Table 5. Lipid Nanoparticle Services for siRNA Delivery at BOC Sciences.
| Service Category | Description | Price |
| LNP Formulation Service | Provides end-to-end formulation development services, including lipid component design, multi-formulation library creation, high-throughput preparation, and in vitro/in vivo evaluations. | Inquiry |
| LNP Surface Modification Service | Offers comprehensive services for selecting ligands, designing conjugation strategies, and coupling ligands to LNP surfaces to enable active targeting of specific tissues or cells. | Inquiry |
| siRNA-LNP Process Development | Delivers process development and optimization services for siRNA-LNP, including scale-up from laboratory to production using microfluidic-based technologies, ensuring consistency and robustness. | Inquiry |
| LNP Formulation Analysis Service | Provides detailed physicochemical characterization of LNPs (e.g., particle size, PDI, zeta potential), siRNA encapsulation rates, and stability studies with biological activity tests. | Inquiry |
| LNP Stability Solutions | Offers services for evaluating LNP stability, including screening cryoprotectants, optimizing lyophilization curves, and developing processes to address storage challenges for siRNA-LNP systems. | Inquiry |
| Lipid Nanoparticles for siRNA Delivery | Encapsulate and deliver siRNA molecules using lipid nanoparticles to achieve targeted gene silencing with improved uptake and reduced off-target effects. | Inquiry |
As a kind of complex colloidal system, in addition to containing biomacromolecules (siRNA), lipid nanoparticles also have a series of stability problems in long-term storage, which are also challenges in production and industrialization. Physicochemical instability may manifest as siRNA leakage, aggregation or fusion of nanoparticles, lipid hydrolysis or oxidation, and chemical degradation of siRNA. To solve these problems, a combination of multiple strategies is usually needed. The first and most basic one is formulation optimization, that is, to select appropriate lipids, optimize the cholesterol ratio, and control the degree of PEGylation to improve the structural rigidity of nanoparticles.
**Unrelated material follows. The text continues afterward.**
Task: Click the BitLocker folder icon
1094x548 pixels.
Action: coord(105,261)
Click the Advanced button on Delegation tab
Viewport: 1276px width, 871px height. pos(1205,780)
Lyophilization is currently the most widely used method to achieve long-term storage of the final product, where the nanoparticle dispersion is dehydrated under low temperature (usually -80 ℃) to form a solid cake, and then stored at low temperature to prolong the shelf life of the product. Lyophilization process also needs to carefully select appropriate cryoprotectants (e.g. sucrose, trehalose) to avoid structural damage during dehydration. After rehydration, the nanoparticles should quickly restore the original size distribution and biological activity. In addition, low-temperature storage and transportation conditions for the product are also very important to ensure stability.